Who is our customer?

Established in 1963, Eswaran Brothers Exports (Pvt) Ltd (EBE) is a third‑generation, family‑owned enterprise and one of Sri Lanka’s largest exporters of value‑added teas. EBE operates an integrated business model for tea blending and teabag packaging, with in‑house design, printing, and manufacturing facilities serving both its own and third‑party brands. Its teas are primarily sourced from auctions in Sri Lanka and India, processed at EBE’s factories in these countries. The company exports to over 40 countries through its global sales offices.

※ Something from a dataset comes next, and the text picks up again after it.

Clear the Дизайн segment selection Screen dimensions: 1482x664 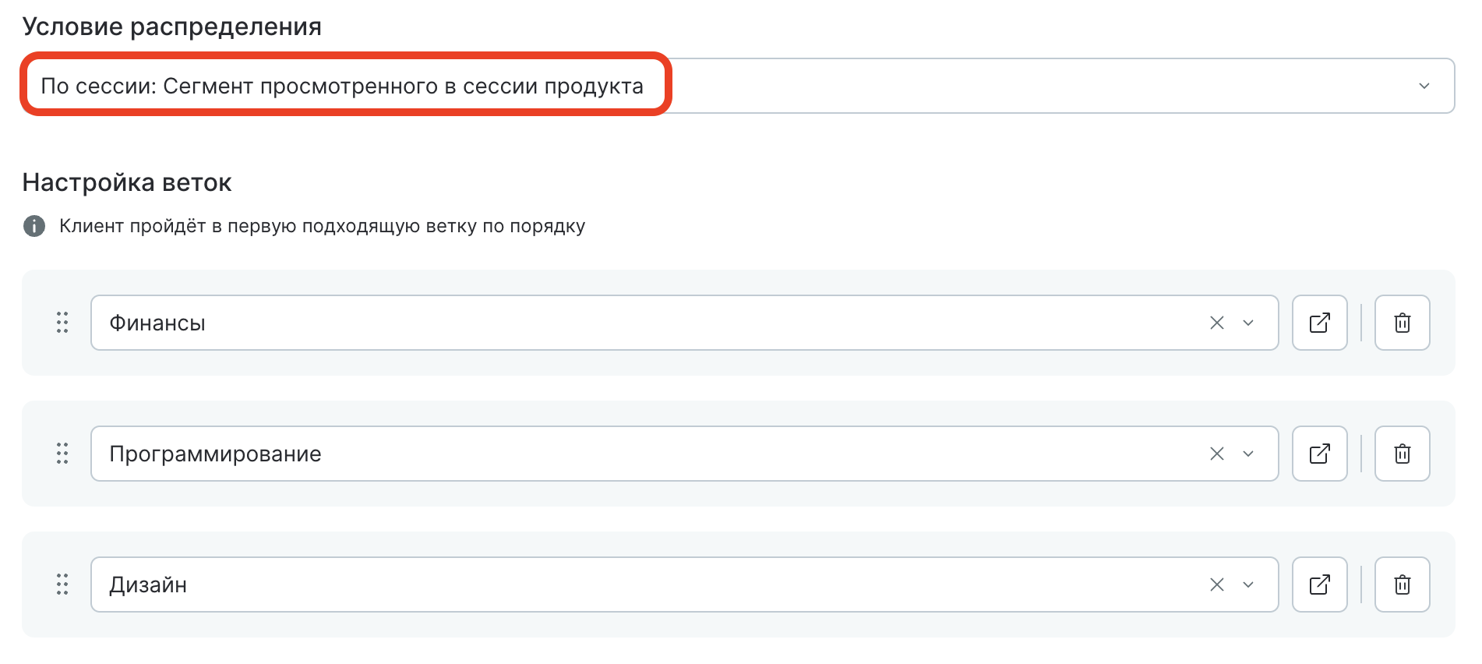tap(1216, 585)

What is our funding objective?

The financing comprises a USD 10 million term loan to EBE, consisting of a USD 7 million capex facility and a USD 3 million “green” working capital facility. The capex facility supports expansion in Sri Lanka (USD 5 million) and India (USD 2 million), focusing on the modernization and expansion of tea blending, packaging, and printing operations. The capex primarily targets automation systems to enhance production capacity and efficiency, enabling the company to meet growing demand in existing and new markets. The “green” working capital facility is used to procure certified teas, as well as sustainable printing and packaging materials.

Why do we fund this investment?

By financing EBE, FMO directly supports an SME in the tea sector and its local workforce. The tea sector is a vital pillar of Sri Lanka’s economy, serving as the country’s leading foreign exchange earner and providing direct or indirect employment to approximately two million people. The transaction has high impact and strong alignment with Building Prospects objectives, based on the following factors: (i) Through its commitment to the 2X Challenge, the company aims to promote women into (senior) leadership positions, setting a benchmark in a traditionally male-dominated industry. (ii) The capex expansion focuses on best-available and sustainable technologies, including machinery capable of producing plastic-free teabags, while the working capital facility is classified as a “green line” to finance the purchase of certified tea and paper products. (iii) EBE exports value-added products using locally sourced inputs, thereby contributing positively to Sri Lanka’s balance of payments. Green Label: 100% of FMO’s working capital facility and 68% of its capex facility are labelled as Green, as they support activities contributing to climate change mitigation and pollution prevention (SDG 13), in line with FMO’s green finance methodology. RI Label: 100% of FMO’s investment is labelled as Reducing Inequalities, as it supports Gender-Smart Agribusiness, contributing to SDG 10 and SDG 5.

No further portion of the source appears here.